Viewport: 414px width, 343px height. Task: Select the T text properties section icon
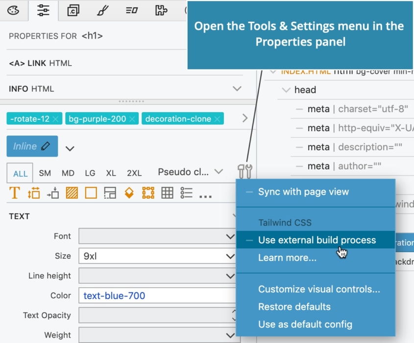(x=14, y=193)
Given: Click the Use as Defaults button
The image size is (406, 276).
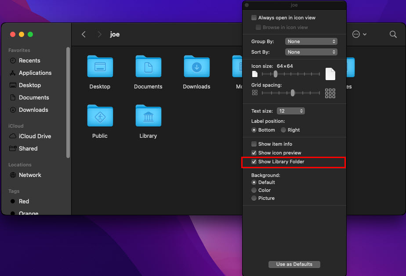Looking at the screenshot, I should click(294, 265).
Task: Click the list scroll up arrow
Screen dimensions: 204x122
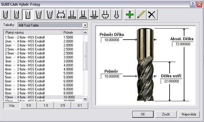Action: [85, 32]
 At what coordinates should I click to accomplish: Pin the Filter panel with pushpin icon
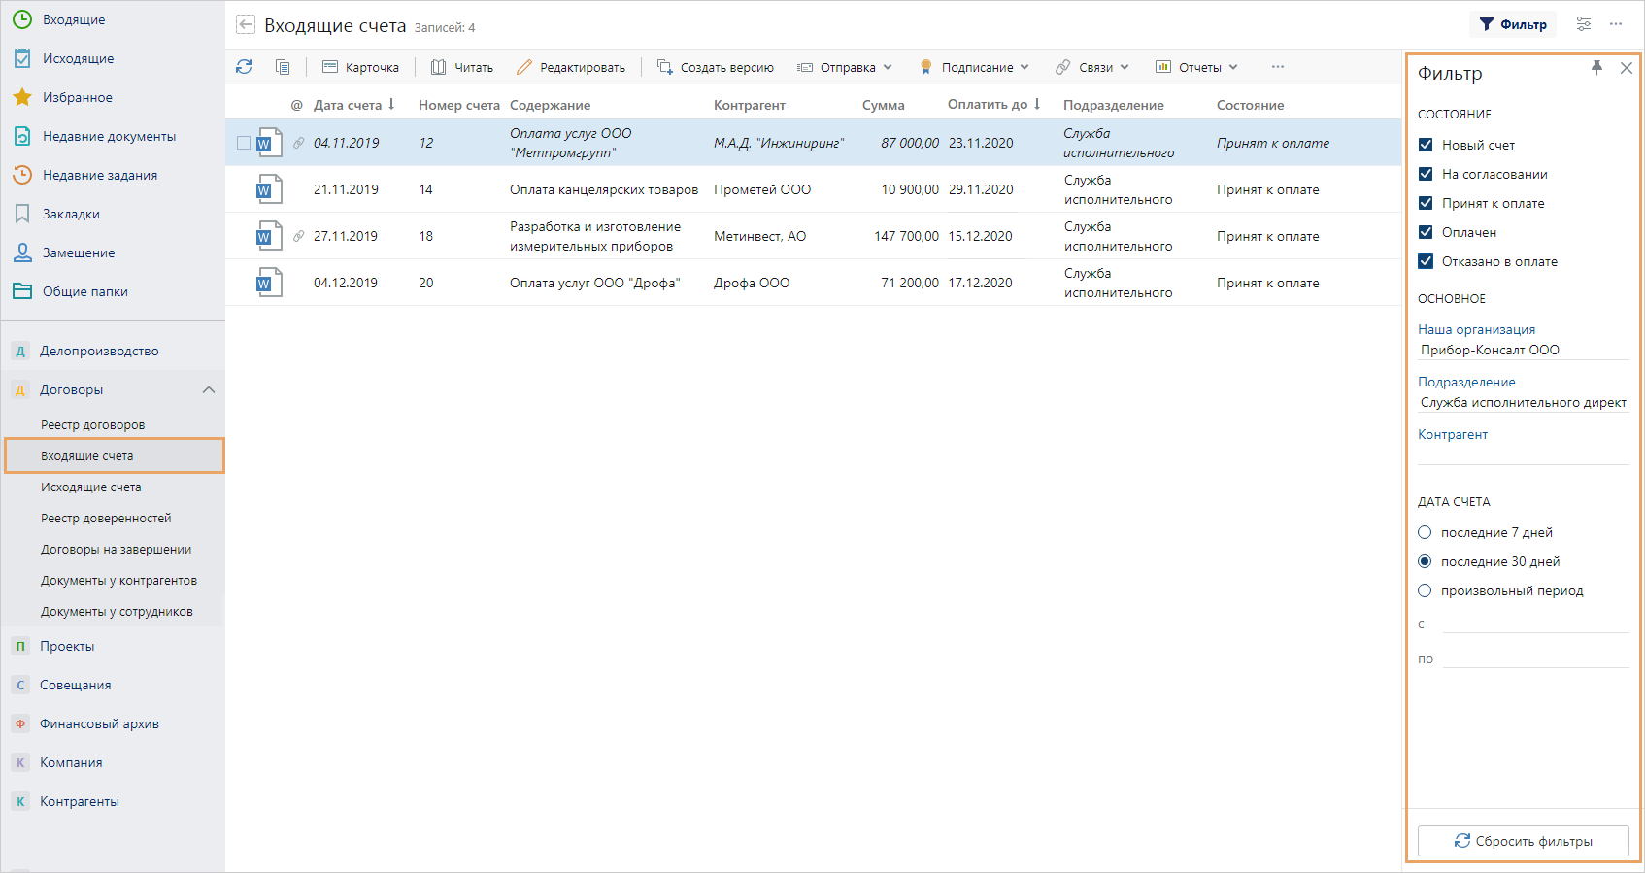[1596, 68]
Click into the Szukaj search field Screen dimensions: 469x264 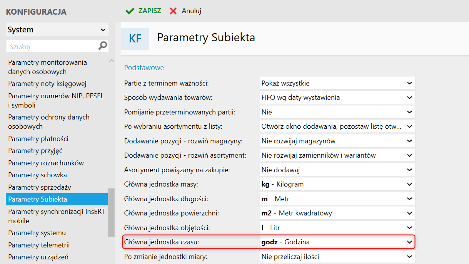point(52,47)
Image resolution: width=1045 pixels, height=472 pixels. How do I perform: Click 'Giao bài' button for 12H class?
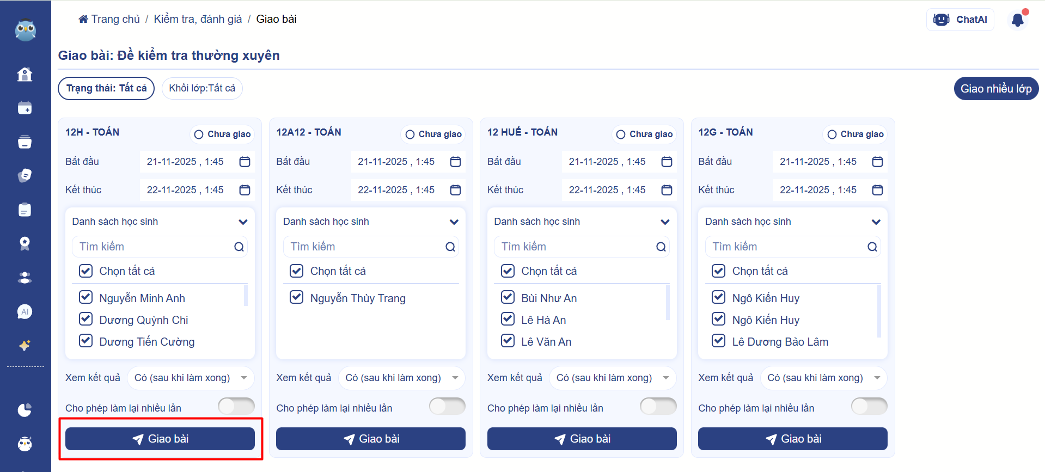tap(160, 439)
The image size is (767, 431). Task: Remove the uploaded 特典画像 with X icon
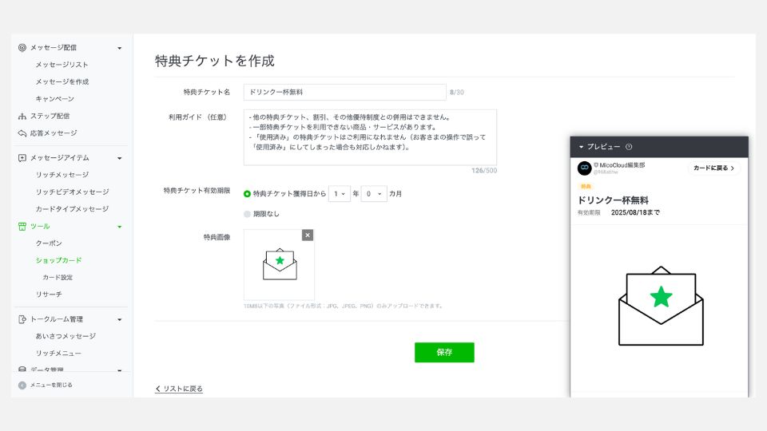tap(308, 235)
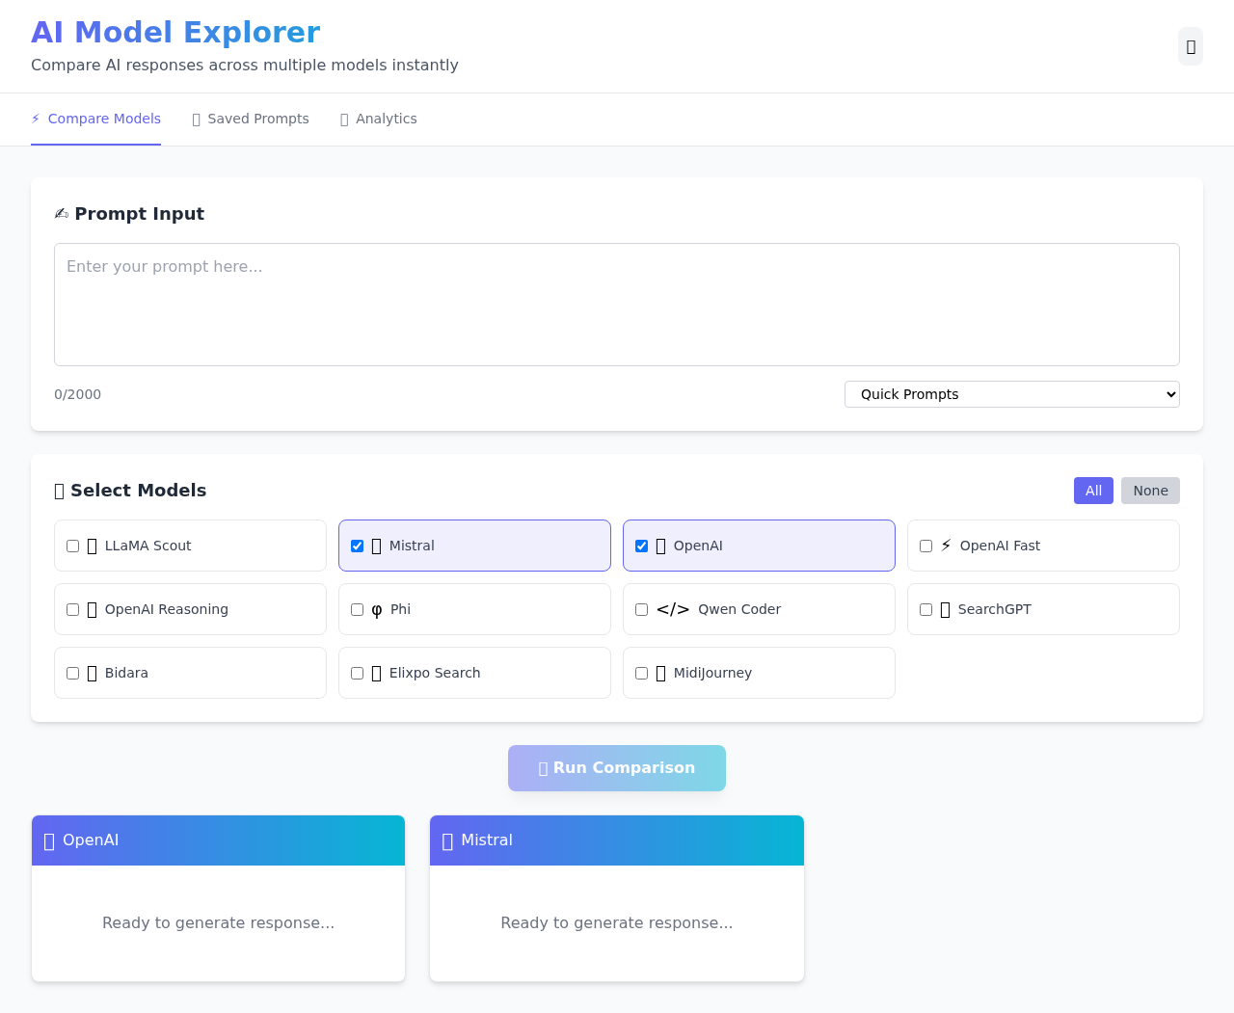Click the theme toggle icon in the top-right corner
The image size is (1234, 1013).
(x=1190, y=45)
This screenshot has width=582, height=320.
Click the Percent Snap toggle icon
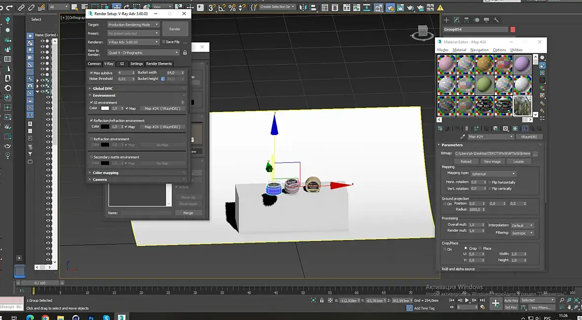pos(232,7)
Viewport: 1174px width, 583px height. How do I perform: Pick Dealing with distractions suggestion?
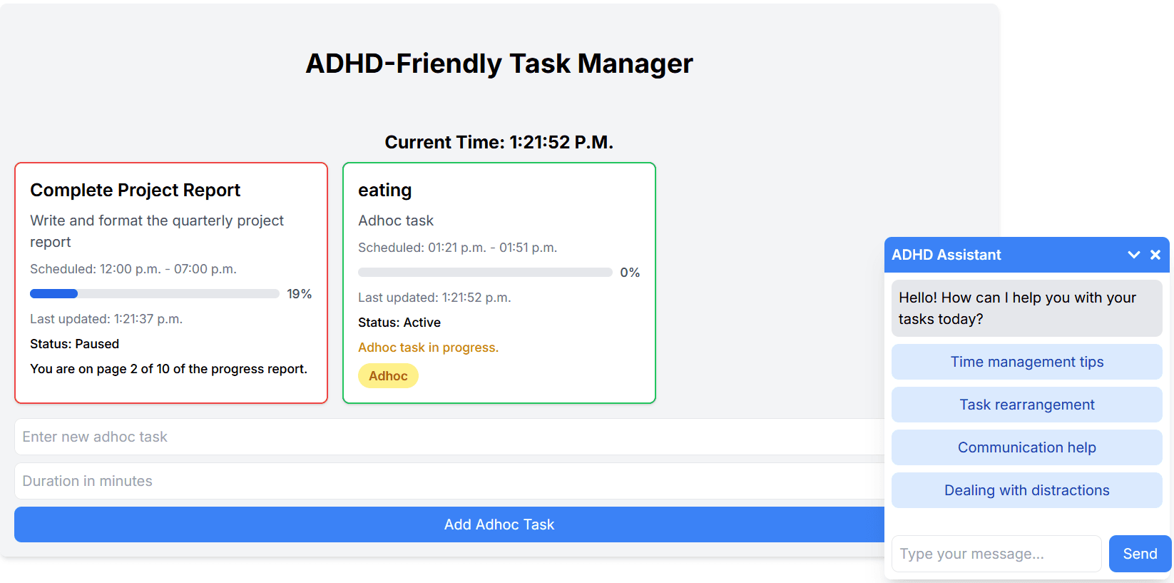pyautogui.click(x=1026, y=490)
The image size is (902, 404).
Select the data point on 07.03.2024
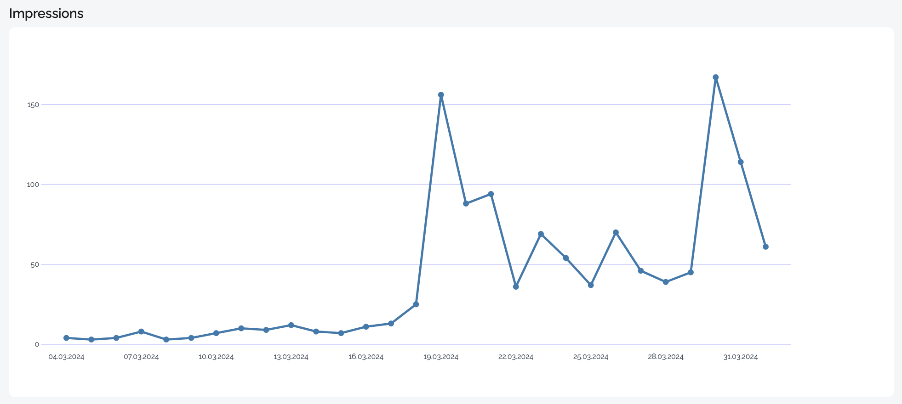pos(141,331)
• • • •
■ About this task ■
Reproduce the lines from the one holding "Click the Percent Snap toggle icon" through the end of the entries above exactly, keeping both ends and dropping every picture.

■ Written response ■
Click the Percent Snap toggle icon
pos(232,7)
Viewport: 1174px width, 583px height. How do I perform: Pick Dealing with distractions suggestion?
pyautogui.click(x=1026, y=490)
The image size is (902, 404).
Select the data point on 07.03.2024
pos(141,331)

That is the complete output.